Permissions & Limits

The on-chain policy that bounds what Ava can do — what's in it, how to set it, how to change it.

Permissions & Limits#

The on-chain policy attached to your smart wallet (we call it AvaPolicy) is the hard boundary Ava operates inside. You sign it once, you can change it later, you can revoke it anytime.

What's in the policy#

Every Guardian job has its own policy. A Liquidation Guard policy for your Aave position contains:

  • Authorized actor. The Guardian operator address (a specific Ava address; you can verify it on-chain). Only this address can initiate actions.
  • Authorized contracts. The Aave Pool contract for the relevant chain, plus a small set of supporting helpers (e.g. token allowances). Anything not on this list cannot be called, ever, by this permission.
  • Authorized function selectors.
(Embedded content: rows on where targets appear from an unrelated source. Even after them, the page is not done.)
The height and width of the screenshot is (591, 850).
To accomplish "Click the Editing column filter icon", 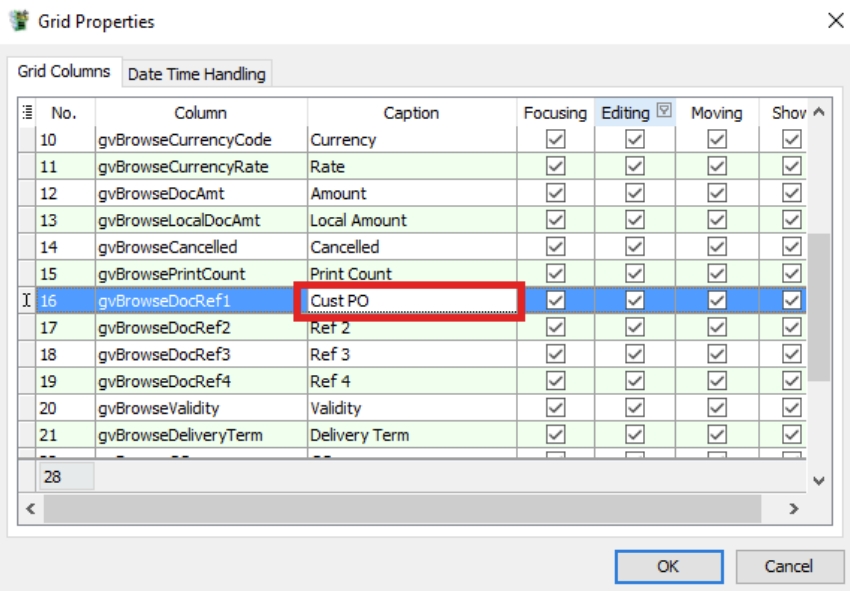I will (x=663, y=112).
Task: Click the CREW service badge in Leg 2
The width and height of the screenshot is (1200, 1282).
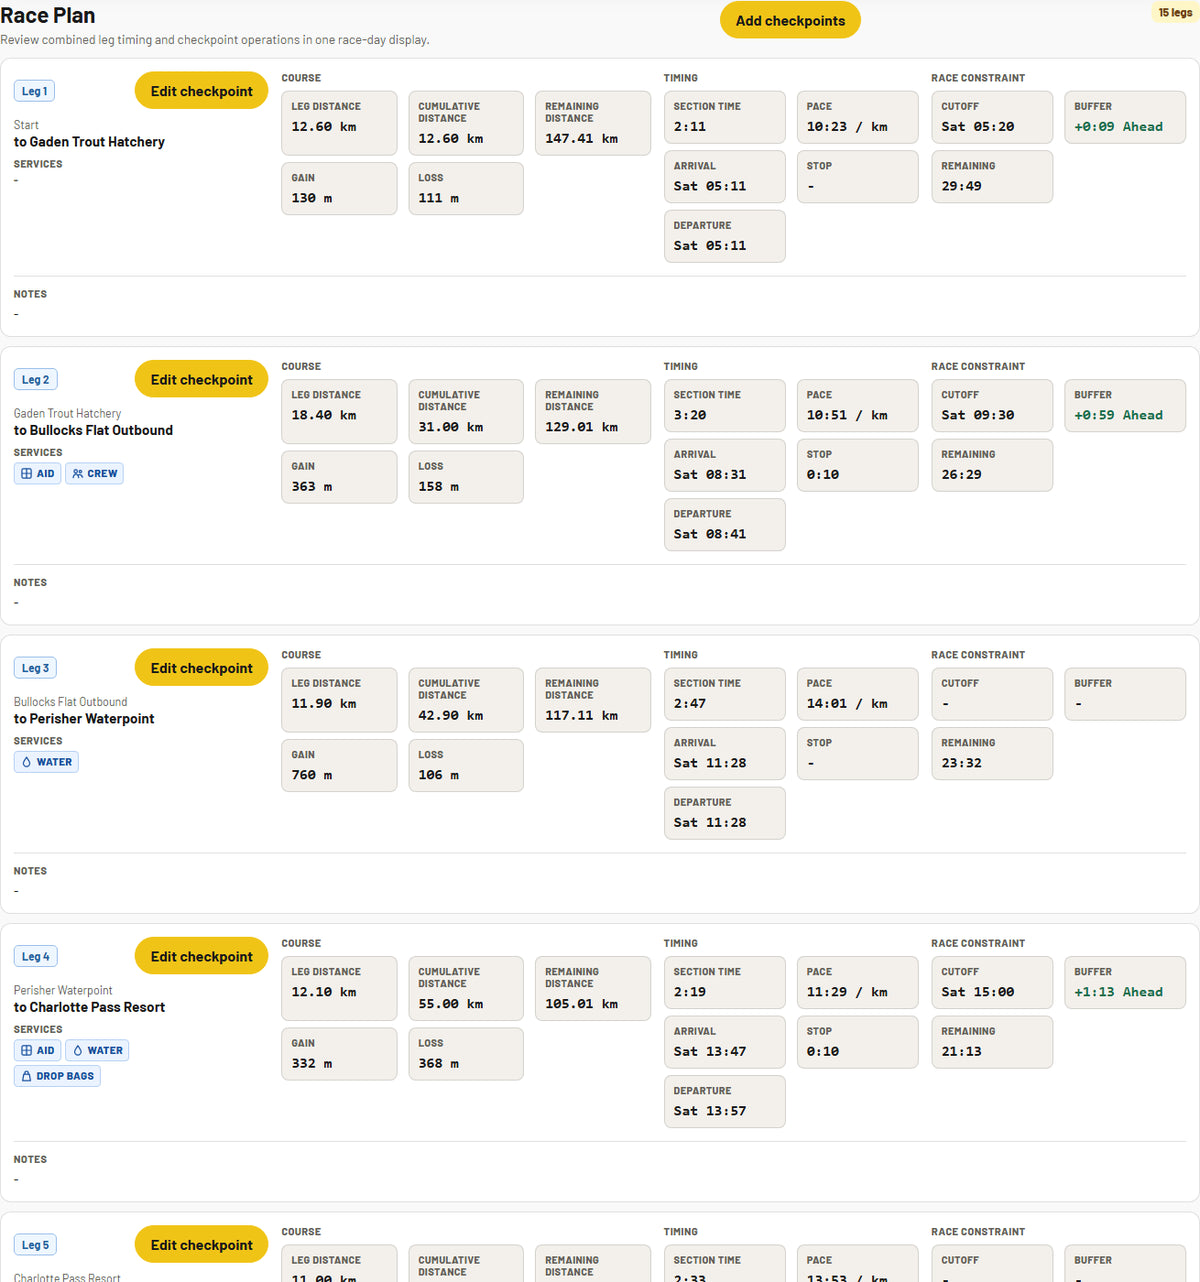Action: (x=95, y=474)
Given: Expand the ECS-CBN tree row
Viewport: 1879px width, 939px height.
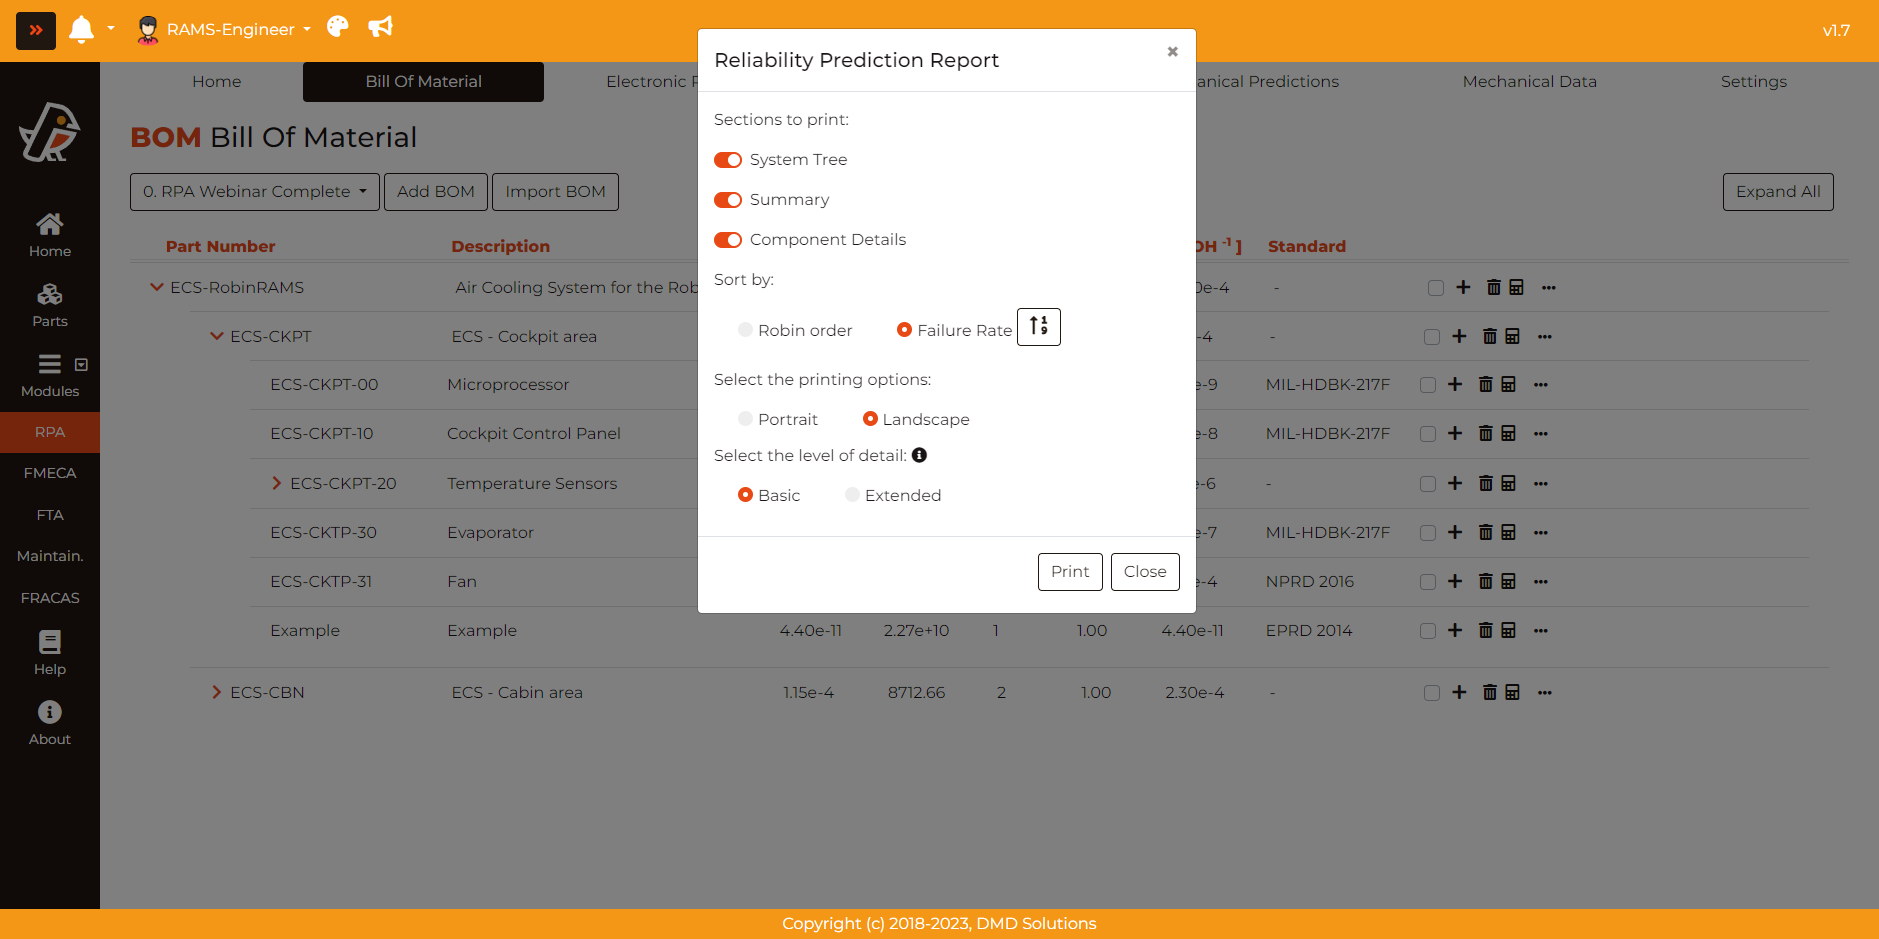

Only supply() and repay() for this Guardian — not borrow(), not withdraw(), not delegate(). Even within authorized contracts, only safe-direction calls are allowed.
  • Spend caps per asset. E.g. ≤ 500 USDC and ≤ 0.2 WETH from this wallet, refilled monthly. Each asset has an independent cap.
  • Action throttle. A rate limit — e.g. at most 1 action per hour for this Guardian — to prevent runaway behavior even if anything else goes wrong.
  • Optional expiry. You can set an explicit expiry (e.g. valid for 90 days). Default is no expiry, until revoked.

What's deliberately not in the policy#

  • No "trust Ava on everything." Each Guardian job is its own narrow permission. The Liquidation Guard can't earn-rebalance. The Earn agent can't repay a loan.
  • No "Ava can withdraw to address X." External transfers are not in any Guardian permission. There is no policy shape that lets Ava send funds to an Ava-controlled address.
  • No "Ava can change the cap." Only you can raise or lower the cap (with a signature). Ava can ask, in chat, but it can't act.

Setting the policy#

The first time you authorize a Guardian, Ava walks you through a setup page in a browser (signing happens in your wallet, not in Telegram). You'll see:

  • The exact contract addresses the policy will allowlist.
  • The exact function selectors.
  • The caps — pre-filled with a sensible default based on your position size, fully editable.
  • A summary of "what this lets Ava do" in plain English.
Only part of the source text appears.